Later along your journey, you can make shio-koji at home, using your self-grown koji culture. It’s a simple ferment of water, salt, and rice koji.
Sake Kasu
Along with shio-koji, sake kasu (酒粕) or sake lees is a popular marinade in Japanese cuisine. In essence, sake lees are a byproduct of sake production. It’s a fruity white paste that can imbue umami into many kinds of fruit, veggies, and fish.
Mirin also has its own lees product – mirin kasu, which tastes sweeter.
Types of Koji Mold
The most commonly used and mentioned type of koji is Aspergillus oryzae. However, it’s not the only one, by far. The Aspergillus fungus family is large, and many of its types are used in Japanese cuisine:
Yellow Koji – Aspergillus oryzae and Aspergillus sojae
Used in the production of miso, soy sauce, sake, and amazake.
As their names suggest, the oryzae strain works great with rice – it produces the right ratio of enzymes proteases for proteins and amylases for starches in the rice.
Soybeans have more protein, and the koji strain Aspergillus sojae makes more proteases to answer to the task.
Miso paste can be made of varying ratios of grain: soy, rice, and barley are most often used. Depending on the mix, different types of yellow koji might be used in miso production.
Mixing grain, salt, and koji to make miso at home

Black Koji – Aspergillus iuchuensis
The black koji creates a lot of citric acid, which makes it a beloved part of the Okinawan awamori production. It’s also sometimes used to make other alcoholic beverages like some kinds of shochu and sake.
There are also
· White Koji (Aspergillus kawachii) is a mutant form of black koji, and it’s used to make shochu.
· Bonito mold (Aspergillus glaucus) is used in the traditional way of making katsuobushi, smoked and fermented skipjack tuna shavings. This type of koji helps with the process of drying the fish, breaking down fats, and imparting it with umami flavor.
Koji Charcuterie: Vegetables and Pickles
Koji works wonders on fish and meat, but why not think bigger – you can make koji charcuterie out of almost anything, including many types of veggies and fruits.
As one Redditor pungently described: “imagine a beet that carries the funkiness of a Genoa salami with an almost fatty richness that punches you right in the mouth.”
Koji can also be used on veggies – often root vegetables like carrots and beets, but you can try it on almost anything that’s not dry, fruit included.
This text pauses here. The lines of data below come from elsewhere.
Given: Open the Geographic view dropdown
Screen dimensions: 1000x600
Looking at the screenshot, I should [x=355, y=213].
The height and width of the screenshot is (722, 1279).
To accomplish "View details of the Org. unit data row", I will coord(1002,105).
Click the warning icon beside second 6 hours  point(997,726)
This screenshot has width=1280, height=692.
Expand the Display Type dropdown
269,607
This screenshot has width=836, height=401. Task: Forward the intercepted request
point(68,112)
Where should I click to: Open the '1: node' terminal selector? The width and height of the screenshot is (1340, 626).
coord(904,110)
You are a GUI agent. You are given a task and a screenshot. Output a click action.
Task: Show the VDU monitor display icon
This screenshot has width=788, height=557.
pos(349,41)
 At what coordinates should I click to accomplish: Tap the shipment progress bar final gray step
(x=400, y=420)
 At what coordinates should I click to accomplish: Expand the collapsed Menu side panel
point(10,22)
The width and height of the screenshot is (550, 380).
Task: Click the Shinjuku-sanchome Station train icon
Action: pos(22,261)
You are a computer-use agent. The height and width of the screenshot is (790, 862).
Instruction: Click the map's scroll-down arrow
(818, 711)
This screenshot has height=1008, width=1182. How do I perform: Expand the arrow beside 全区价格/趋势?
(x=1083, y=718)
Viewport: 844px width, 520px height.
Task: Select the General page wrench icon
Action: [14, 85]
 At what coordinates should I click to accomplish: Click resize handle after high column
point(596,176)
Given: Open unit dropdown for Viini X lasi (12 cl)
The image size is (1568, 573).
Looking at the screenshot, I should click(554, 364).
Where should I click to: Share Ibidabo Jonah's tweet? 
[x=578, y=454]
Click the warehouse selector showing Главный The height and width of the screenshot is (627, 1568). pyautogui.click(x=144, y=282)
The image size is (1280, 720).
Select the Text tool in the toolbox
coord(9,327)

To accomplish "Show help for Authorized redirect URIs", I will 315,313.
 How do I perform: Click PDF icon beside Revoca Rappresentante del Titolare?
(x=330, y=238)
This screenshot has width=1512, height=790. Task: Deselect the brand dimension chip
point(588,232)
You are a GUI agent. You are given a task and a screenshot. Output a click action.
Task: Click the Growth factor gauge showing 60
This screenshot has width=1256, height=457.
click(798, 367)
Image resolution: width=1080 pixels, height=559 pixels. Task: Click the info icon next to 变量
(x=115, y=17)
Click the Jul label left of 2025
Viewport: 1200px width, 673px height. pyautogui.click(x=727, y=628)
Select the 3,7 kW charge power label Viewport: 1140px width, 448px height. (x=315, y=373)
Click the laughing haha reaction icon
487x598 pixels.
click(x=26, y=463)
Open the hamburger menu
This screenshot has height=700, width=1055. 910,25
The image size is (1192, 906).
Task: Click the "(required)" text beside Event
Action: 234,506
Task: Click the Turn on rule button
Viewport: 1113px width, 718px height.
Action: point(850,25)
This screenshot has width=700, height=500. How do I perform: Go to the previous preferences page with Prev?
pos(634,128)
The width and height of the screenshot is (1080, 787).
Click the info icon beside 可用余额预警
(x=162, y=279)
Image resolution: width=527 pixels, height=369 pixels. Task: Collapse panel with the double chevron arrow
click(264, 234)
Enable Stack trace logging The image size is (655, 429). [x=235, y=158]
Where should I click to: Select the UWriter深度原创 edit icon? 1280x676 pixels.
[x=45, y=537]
As a result, you get almost meaty, umami, flavorful, a bit funky veggie, its original flavor amplified so you only need a little piece for an explosion of flavor.
Making full-on koji vegetable charcuterie takes patience, but it’s an amazing vegan finger food option. You can also marinate or quick-pickle vegetables with shio-koji for tasty and healthy results. Recently, people discover more and more new uses of koji, like fermenting fruit like apples or nuts like pistachio.
Koji – Unlocking Umami
Koji fungus is much more than a mold; it is the very essence of Japanese culinary tradition and its deep umami flavors.
From crafting the foundational flavors of miso, soy sauce, and sake to creating modern twists on vegetables and meats, koji’s enzymatic powers transform ingredients into umami-rich delights.
Its ability to enhance flavor, preserve food, and support health makes it a staple in Japanese kitchens, and soon, among chefs and home cooks worldwide.